When most of us go to the doctor, we probably don't think twice when we're asked about our family medical history: mom had this disease, dad's got that disease.
We also probably don't think twice about seeing faces that echo our own.
But if you were adopted in Michigan before 1980, these experiences don't come as easily.
Michigan Radio listener John Stempien wrote to us to describe his experiences as a pre-1980 adoptee in Michigan wondering how many others are in the same dilemma.
Around the age of 21 he began to wonder about his background and heritage. After much searching he ended up at Catholic Social Services where he was adopted in Ann Arbor.

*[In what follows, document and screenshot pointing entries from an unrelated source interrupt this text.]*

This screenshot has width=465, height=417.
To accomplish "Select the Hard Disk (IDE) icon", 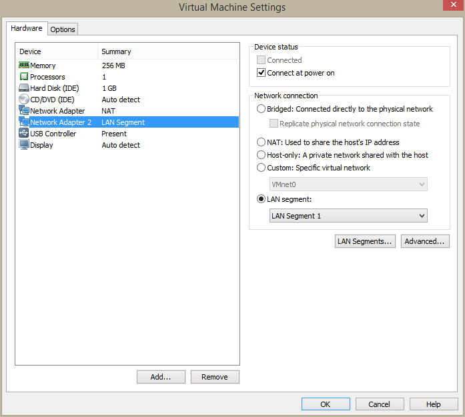I will [24, 88].
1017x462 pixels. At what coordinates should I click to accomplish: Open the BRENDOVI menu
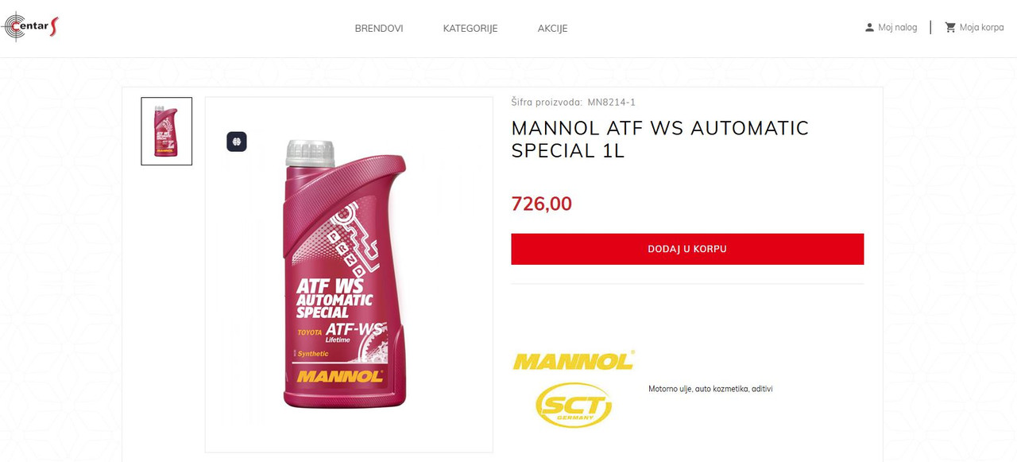379,28
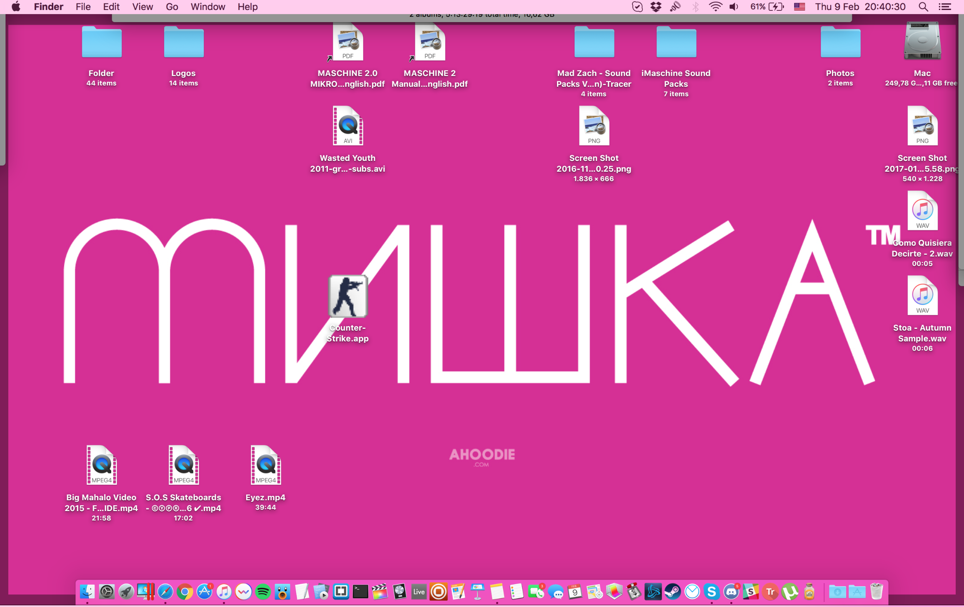
Task: Open Spotify from the dock
Action: click(x=263, y=592)
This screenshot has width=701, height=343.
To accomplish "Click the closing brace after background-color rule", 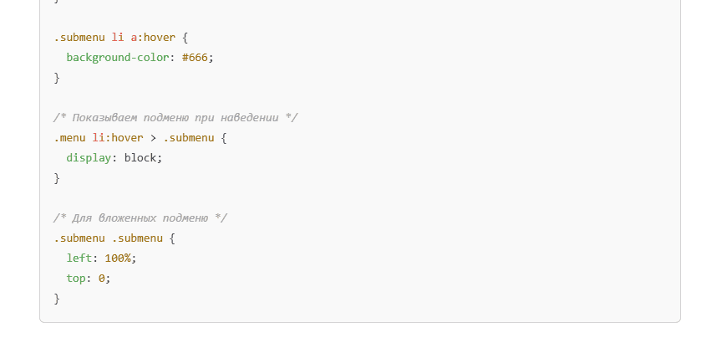I will [57, 78].
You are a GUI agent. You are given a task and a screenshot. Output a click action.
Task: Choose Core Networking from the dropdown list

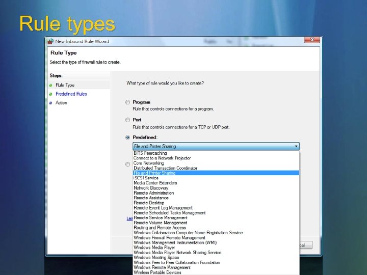(149, 163)
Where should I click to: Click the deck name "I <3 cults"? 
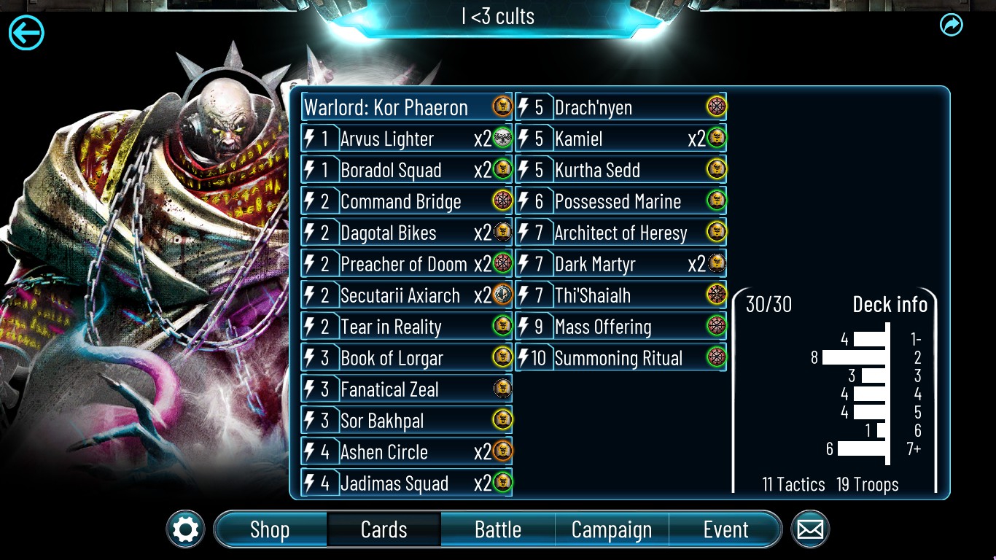498,16
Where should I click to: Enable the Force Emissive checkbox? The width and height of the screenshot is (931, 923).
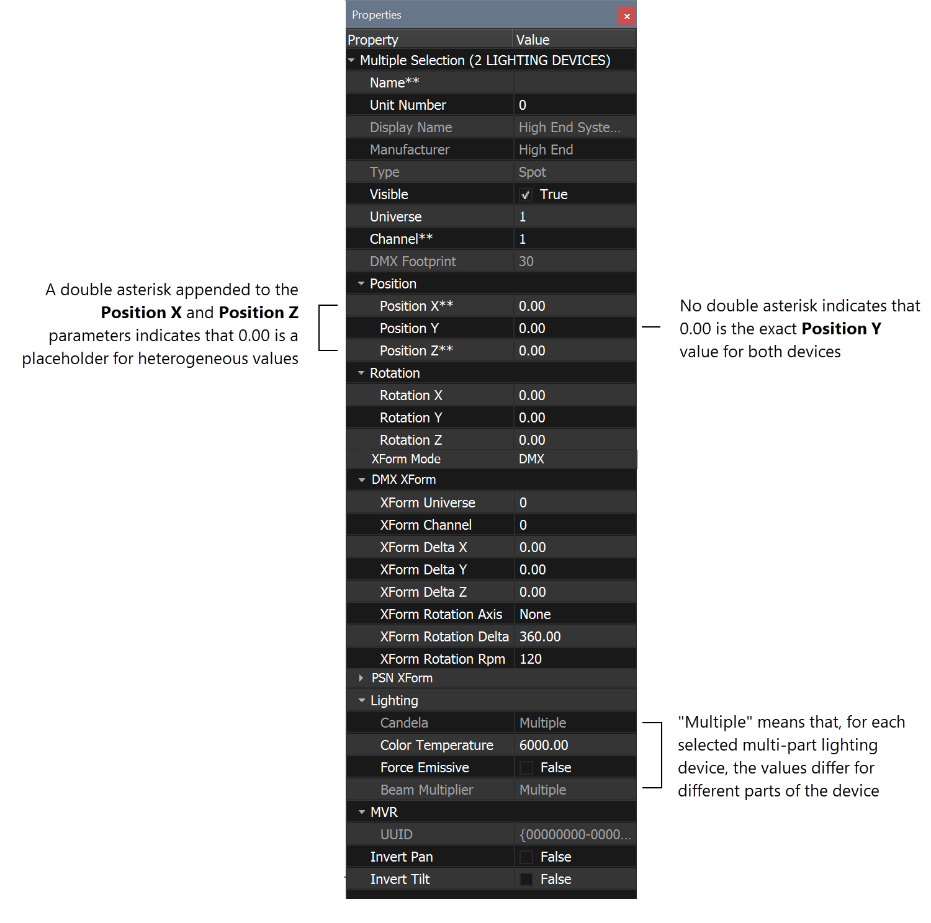(526, 768)
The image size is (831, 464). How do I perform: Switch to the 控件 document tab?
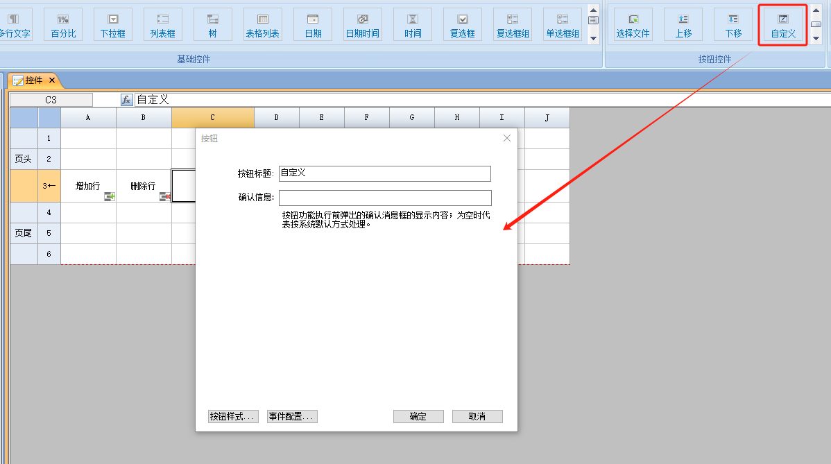33,80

He discovered his heritage was different from the Polish traditions he was raised with. He had German, Irish and English roots.
"Just knowing that I walked out of the Social Service building and just felt grounded for the first time," Stempien says.
But because of stipulations that protect the privacy of his birth parents, he was only given non-identifying background information, and these few clues were the limit.
For those who were adopted in Michigan before 1980, their birth records are closed to them if their biological parents chose not to share them. Stempien was at first willing to live with the unknown after his initial discovery, but his interest was renewed when he had children.
He says as an adoptee, having a son and daughter was a special moment. It was the first time he was able to see his features reflected in another person. He had never realized he had been missing that experience before.
The search became a priority in order to determine his medical history, not only for himself but for the risks he may have passed on to his children.
"As an adoptee, from start I have to wind my way through a medical jungle not knowing what pitfalls I have to look out for," Stempien says.
The heightened risks for himself and his children led to Stempien contacting his Michigan Representative. In turn he received information on House Bill 5096, passed into law in 2012, that has altered access to birth records. With birth parent's written consent in a statement submitted to the the central adoption agency, adoptees can now find their records. But by continuing the requirement of the birth parent's consent it still doesn't change Stempien's circumstances.
Stempien says he isn't looking to disturb birth parent's lives. He respects that they have moved on, but for him, their civil liberties come at the cost of his own.
"For most of the adoptees I know they're not seeking to disrupt a life. They're not seeking to disrupt that biological parent. What they're seeking is part of their own life that they've lost" Stempien says.
While Stempien's search continues, he hopes that his story can help other adoptees search for their own records and to discover that they may now be available under the current law.